My readings for other classes this week have emphasized the development of print culture in Western society and its ascendency to the preeminent medium of knowledge dissemination. I’ve spent a lot of time thinking about print culture and its very material and political effects on society. Writing made possible the production of the archive as we traditionally think of it, and the codex in particular is a technology developed for the production of the archive as library. Current critical theory has placed a lot of emphasis on questioning archives and proposing alternatives – especially for cultures that may not have an emphasis on print. Fitzpatrick correctly how current digital forms of scholarship and archive still too closely model themselves on print culture, carrying with them the biases and political power structures that are inherent in that system. In particular, I’m reminded of a documentary on Wikipedia that problematizes the citation requirements (http://vimeo.com/26469276) and a recent picture I saw depicting Spanish missionaries burning Aztec records at the same time they were writing new histories and translating the bible into indigenous languages (http://books.google.com/books?id=L5O-v2V1ryYC&lpg=PP1&pg=PA41#v=onepage&q&f=false). And an article I recently read entitled “Peer review and the Social Construction of Knoweldge in the Management of Discipline” (http://www.jstor.org/discover/10.2307/40214251?uid=2460338175&uid=2460337935&uid=2&uid=4&uid=83&uid=63&sid=21101223615181).

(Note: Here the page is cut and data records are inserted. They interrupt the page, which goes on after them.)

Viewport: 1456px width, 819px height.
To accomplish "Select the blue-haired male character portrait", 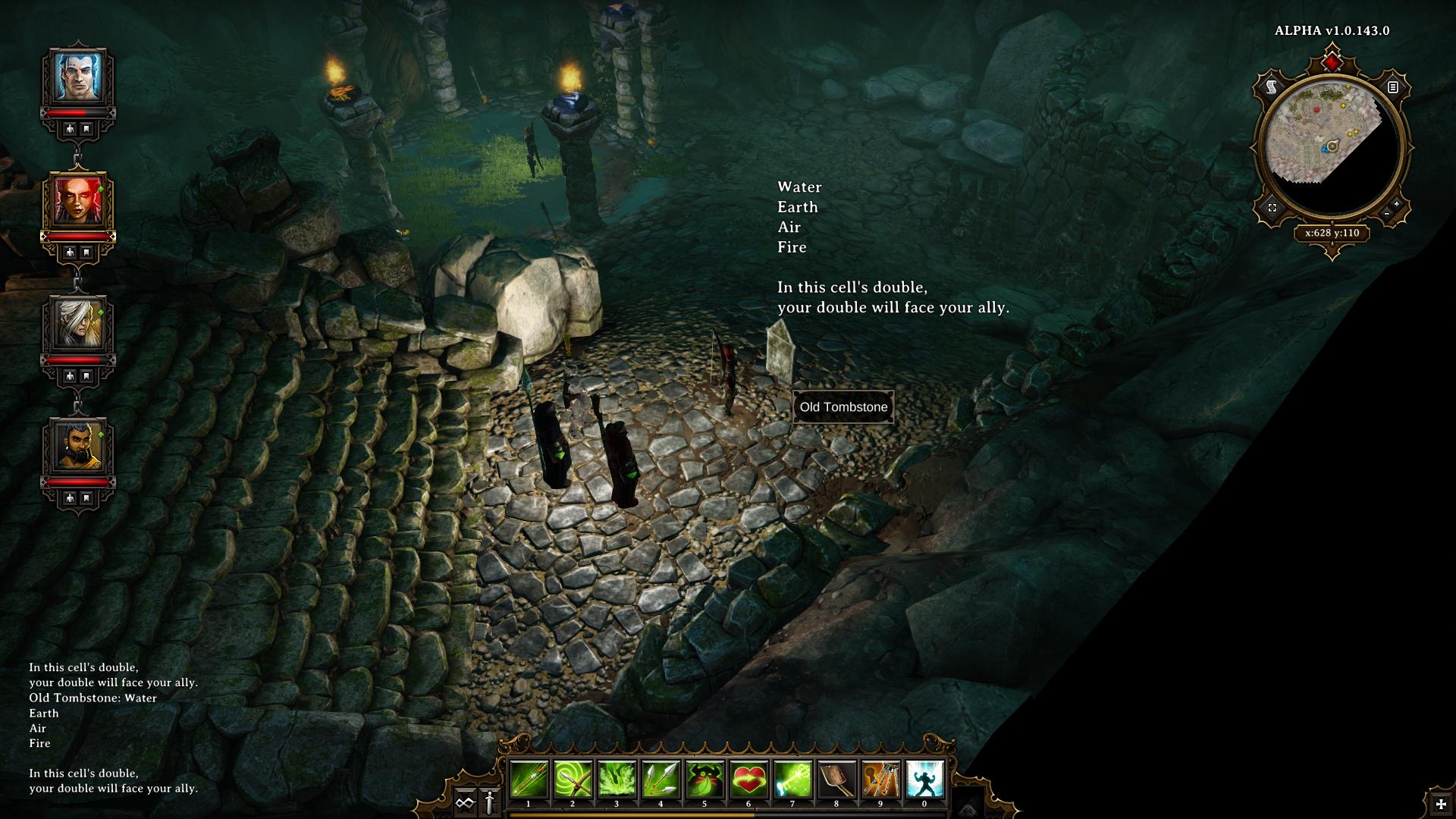I will 78,76.
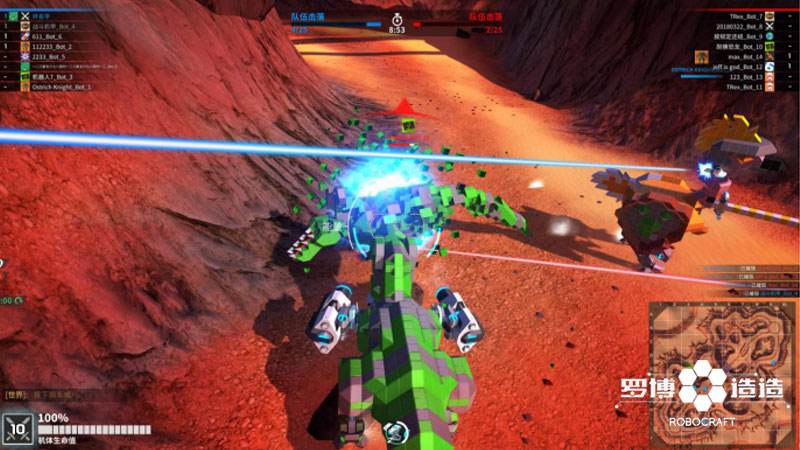Image resolution: width=800 pixels, height=450 pixels.
Task: Select max_Bot_14 on the red team list
Action: point(745,57)
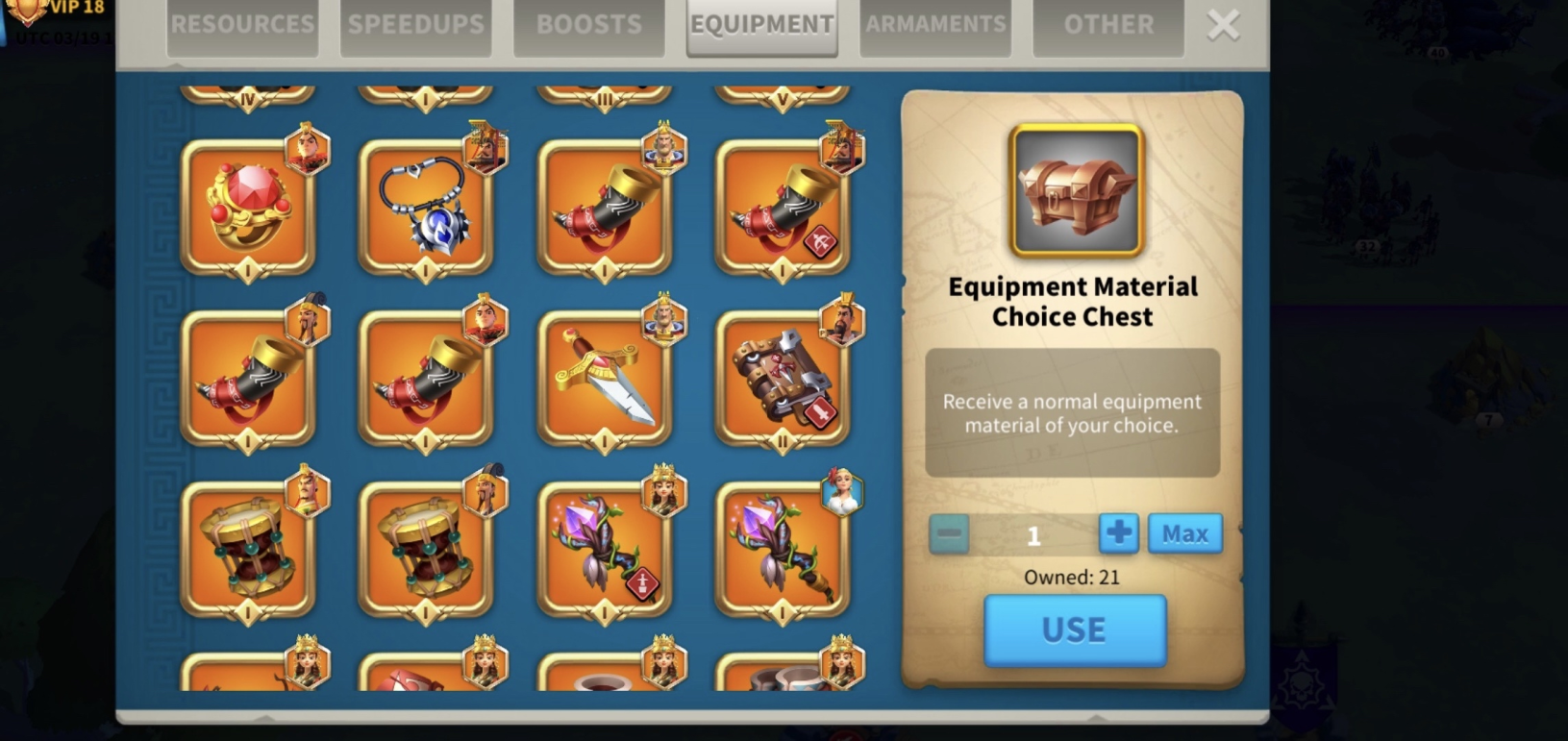The width and height of the screenshot is (1568, 741).
Task: Select the Equipment tab
Action: click(x=761, y=25)
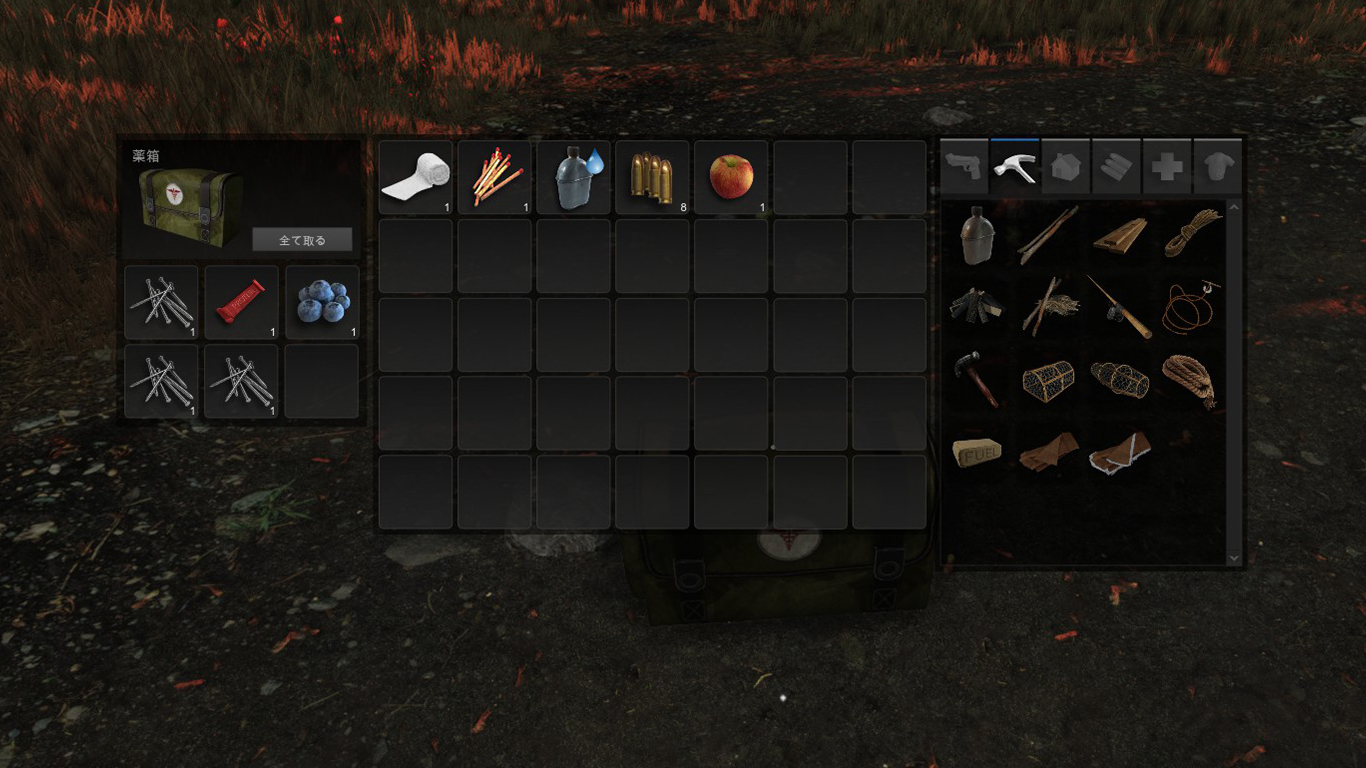Switch to the medical cross crafting tab
1366x768 pixels.
pos(1167,166)
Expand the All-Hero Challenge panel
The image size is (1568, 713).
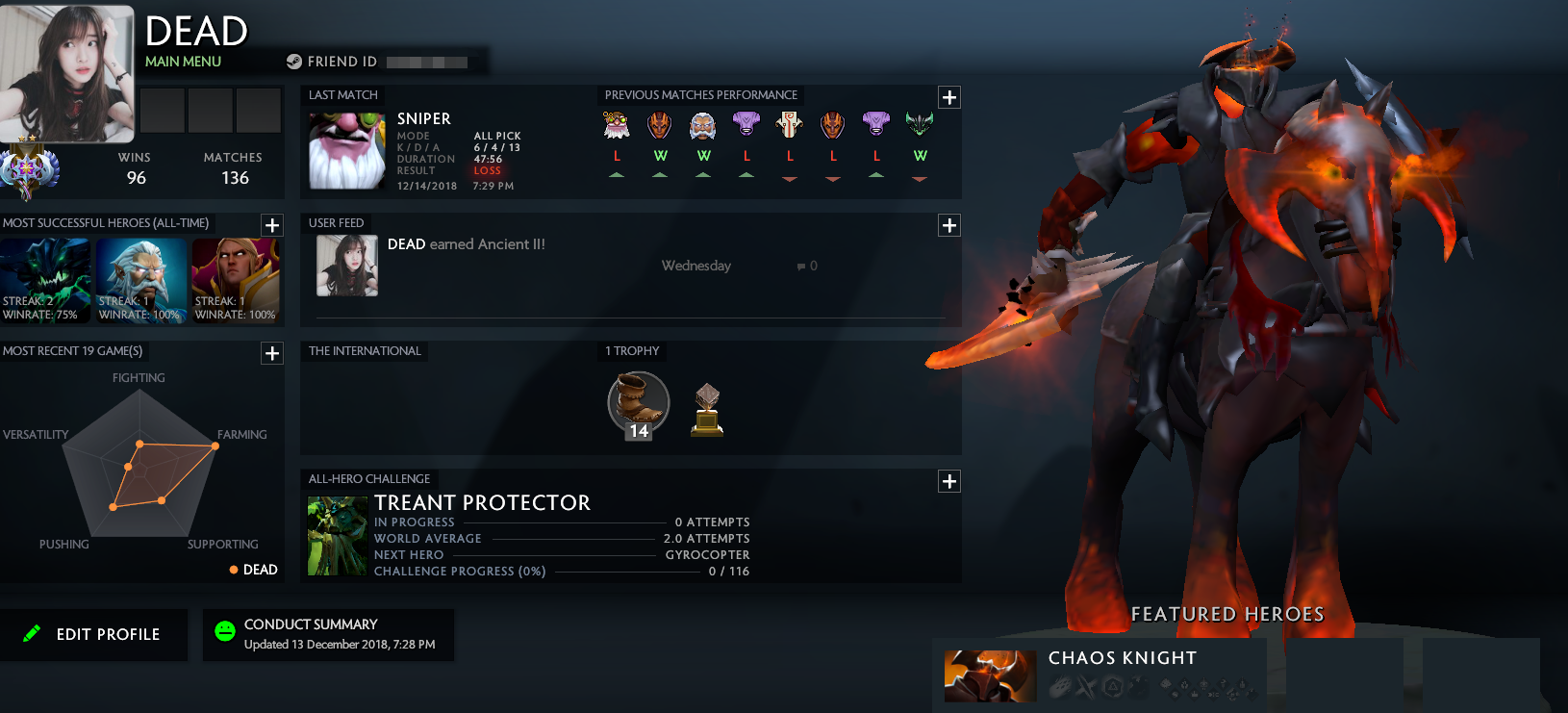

A question that was hinted at last week that relates to this line of questioning regarding textuality, is what does it mean as we are moving away from programming in so many aspects of producing content? WYSIWYG and Visual Editors (like here in WP!) obscure the technical aspects of the process that we’re engaging in. Does creating interfaces that mimic traditional word processing predispose us to the production of texts and creating digital analogues to print books (which Fitzpatrick criticizes).  Even further though, we have called programming codes as language. What are the politics of creating these languages largely based on the English language? Does it distance those of us for whom English is perhaps the only mode of expression? Does, for example, a Russian programmer, who writes in Cyrillic but must use a special keyboard to type using the Romanized alphabet and English syntax to program in javascript, think differently about the code she is “writing” in ways that are more flexible? QR codes, although not popular yet in the U.S. are able to handle more complex writing systems and are especially able to handle non-alphabetic writing systems such as Japanese Kanji. Is this related to its more widespread (and possibly interesting) use in countries such as Japan and Korea?

Are there possibilities for textual criticism of code? Will future generations look at the codes behind legacy websites and extrapolate meaning from them? Are people already doing this and what does this mean for the study of literature, which is my discipline.